それでは、ファイルサーバー同様、GetSchedules() メソッドで取得した値を、細かく掘り下げてみましょう。
まずは、JobType です。同期が「Replication」であることはファイルサーバーと同様です。高速完全バックアップは「FullReplicationForApplication」という識別名で識別されていることに注意してください。
PS C:\> $PO_1.Get_Schedules()[0].JobType Replication PS C:\> $PO_1.Get_Schedules()[1].JobType FullReplicationForApplication PS C:\> $PO_1.Get_Schedules()[0].JobTypeString 同期 PS C:\> $PO_1.Get_Schedules()[1].JobTypeString 高速完全 PS C:\> |
回復ポイントの取得間隔(Frequency)や、高速完全バックアップの取得時間(TimesOfDay)、および高速完全バックアップの実施曜日(WeekDays)についてはファイルサーバーの場合と同様ですので、以下をご覧ください。
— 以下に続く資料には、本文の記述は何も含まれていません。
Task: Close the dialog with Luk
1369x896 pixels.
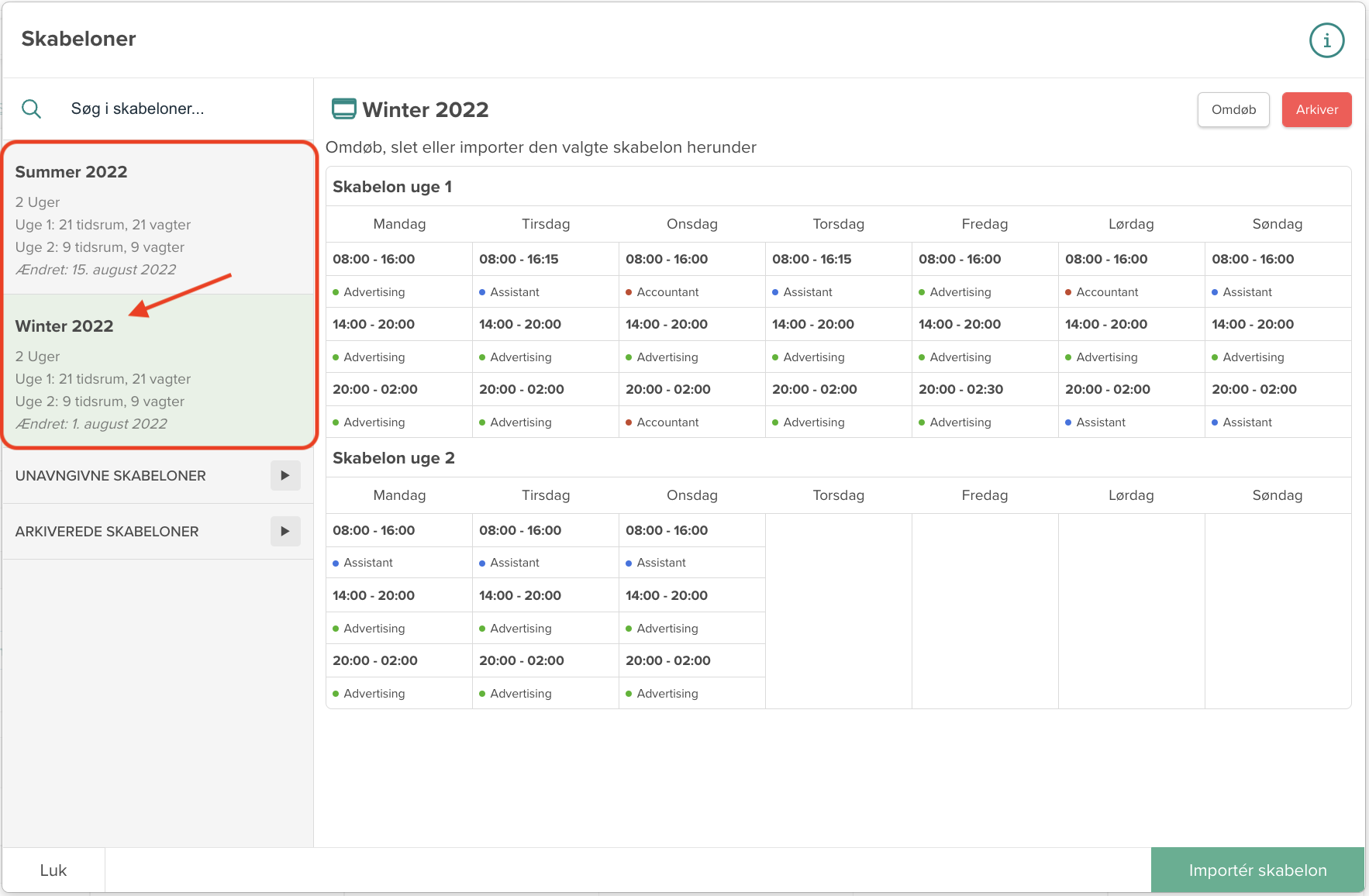Action: point(53,870)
PS C:\> $PO_1.Get_Schedules()[0].Frequency 15 PS C:\> $PO_1.Get_Schedules()[1].TimesOfDay 2008年9月12日 20:00:00 PS C:\> $PO_1.Get_Schedules()[1].TimesOfDay[0] 2008年9月12日 20:00:00 PS C:\> $PO_1.Get_Schedules()[1].WeekDays Mo Tu We Th Fr Sa PS C:\> $PO_1.Get_Schedules()[1].WeekDays[4] Fr PS C:\> |
ということで、長くなりましてすみません。